Well, I'm really sorry that you feel that way, because while we lost some exceptional writers over the years others had stepped up to the plate. If you don't like many recent stories in the genre, that's fine, but saying that the best has already been done is absolutely disrespectful to these writers.

shadar wrote: That's before female comics characters in general were appearing in more than the occasional (usually bad) movie. So we had to create our own stories. And a lot of that genre fiction was written in mature style, which was common in the 90's in particular. 

My theory is that once superheroines and female supervillains went mainstream, albeit mostly at a PG level, the desire to write stories was blunted,


Once again, saying this sounds really disrespectful to the work of these writers. Based on your logic, any IP that produces enough material on its own shouldn't generate any fanfiction or other derivative product, which is absolutely wrong. This might be just my experience, but a great amount of easily avaible source material provides a much greater chance of creating derivatives. Just look at the Star Wars fanfictions.

shadar wrote: And now, with changing cultural expectations among the prime viewing audience, the sexuality is being diminished further, as we see with recent costume redesigns, et. al. Sexism is out of style.  Everything ebbs and flows and changes with time.


So what?
If anything this should really push people to write more about the sexual aspect of a character, not less.
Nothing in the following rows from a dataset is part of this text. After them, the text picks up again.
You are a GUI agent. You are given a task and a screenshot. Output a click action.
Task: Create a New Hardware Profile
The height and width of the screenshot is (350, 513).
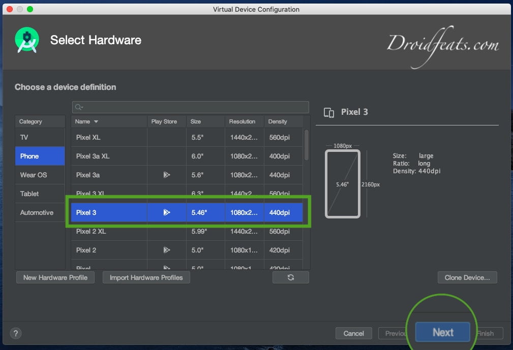click(55, 277)
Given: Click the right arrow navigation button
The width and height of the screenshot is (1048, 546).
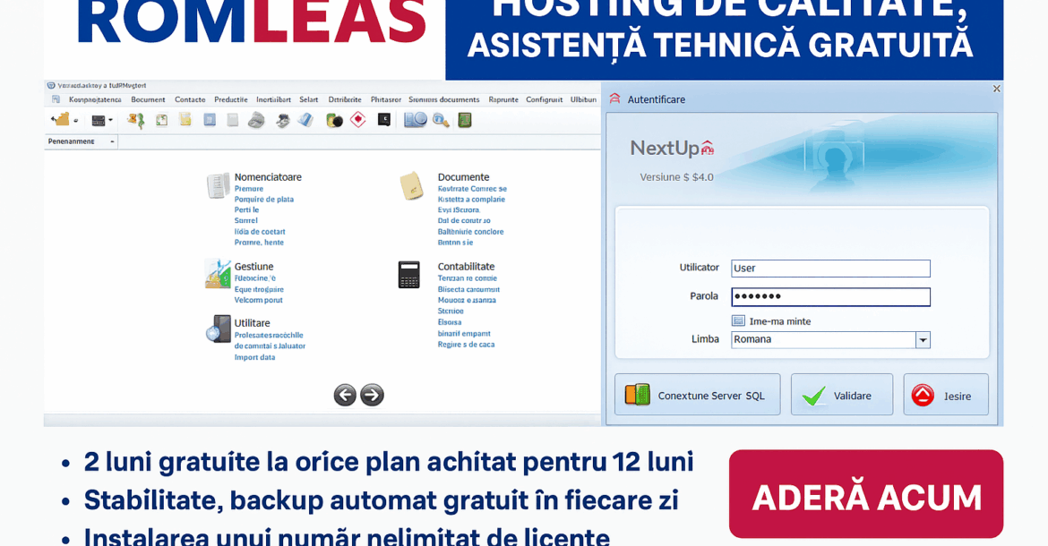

I'm sorry I wasn't clear on what I was saying, but I had two goals:

1) to encourage people to dig deep into SWM library because there are great old stories in there. 

2) Share my thought that the peak of our genre has passed, but not in quality but rather in quantity. 
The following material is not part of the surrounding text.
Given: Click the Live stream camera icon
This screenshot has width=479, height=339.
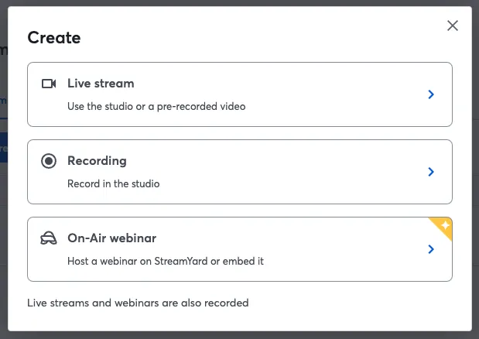Looking at the screenshot, I should coord(49,84).
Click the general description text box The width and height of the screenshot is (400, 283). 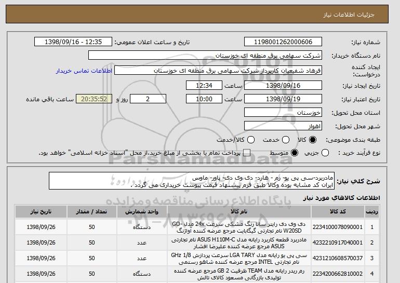[192, 181]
There are excellent individual writers working now, but the sheer number of active writers and the volume of material being posted is far less than a decade or so ago. There used to be many sites with more weekly submissions combined than anyone could read. Thats what I meant by heyday. 

We are actually living, right now, in the absolute heyday of fan/enthusiast-written fiction right now, but we are mostly outside that community. Most of what appears on SWM is original stories based on a handful of shared themes, and not the far more prevalent "in universe" type of fan-fiction that is closely based on movies or TV or video games. The overall community of fan-fiction writers seems to be massive and strong with huge numbers of stories published on many forums, and characteristically high levels of feedback, mentorship and support between writers. I was surprised when reading this article, which is kind of a nerd's perspective on fan-fiction (where they also claim to own it). It describes fan-written fiction in ways I hadn't seen before. It also reinforces my belief that we are not part of that very large community.   www.wired.com/story/culture-fan-tastic-planet-fanfic/

We are something different, and that's far more interesting to me. 
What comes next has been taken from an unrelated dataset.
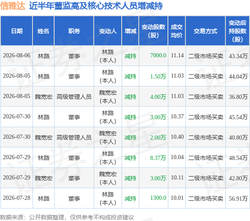Screen dimensions: 250x221
Task: Click the 7000.0 shares changed value
Action: [158, 56]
Your last point is well taken, Woodclaw. By my thinking, I can see that the current volume TV shows and movies that we see today, combined with the cultural limitations on portrayals in popular media, might generate even more enthusiastic writers in the future who are dedicated to expanding those portrayals. That would be great and definitely possible.

As I write this I'm also wondering if shows like Supergirl or movies like Wonder Woman have fan-fiction communities built around them, as so many shows and movies do? If so, then some of that fiction might be interesting to use here. And if it is, then I might be wrong about the number of writers in the superheroine/villain genres.